- Hara Gebeya Location within Ethiopia
- Coordinates: 11°50′N 39°44′E﻿ / ﻿11.833°N 39.733°E
- Country: Ethiopia
- Region: Amhara Region
- Zone: North Wollo Zone
- Woreda: Guba Lafto

Population (2019)
- • Total: 28,096
- Time zone: UTC+3 (EAT)

= Hara Gebeya =

Town in Amhara Region, Ethiopia

Hara Gebeya (ሃራ ገበያ, "Hara Market") or Hara is a town in north-eastern Ethiopia. It is located in Guba Lafto woreda in the Amhara Region. It is situated at an altitude of 1520 metres. In 2019, it had a population of 28,096.

== Demographics ==
In 2019, the town had a population of 28,906, comprising 14,188 males and 13,908 females.
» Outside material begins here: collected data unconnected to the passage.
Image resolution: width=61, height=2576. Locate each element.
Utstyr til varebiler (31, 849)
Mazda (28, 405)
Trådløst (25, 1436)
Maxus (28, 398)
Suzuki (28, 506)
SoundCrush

According to a 2017 survey, 86.1% of population was Muslim, while 13.9% was Ethiopian Orthodox. 69.4% of the population was illterate, while 14.6% of the population had at most a primary education and 3.1% attained secondary education or higher. There was one ART clinic, 7 health posts, and 5 private clinics in the town.

== Transport ==
Hara Gebeya is planned to become a major junction in Ethiopia's national railway network. It will receive a railway station in one of the new standard gauge railways connecting Addis Ababa with a port at Djibouti. It is the terminus of the Awash–Weldiya Railway and starting point of the Weldiya–Mekelle Railway, both of which will, despite their names, bypass Weldiya entirely. It will also be the starting point of the proposed Hara-Gebeya-Asaita-Tadjoura railway.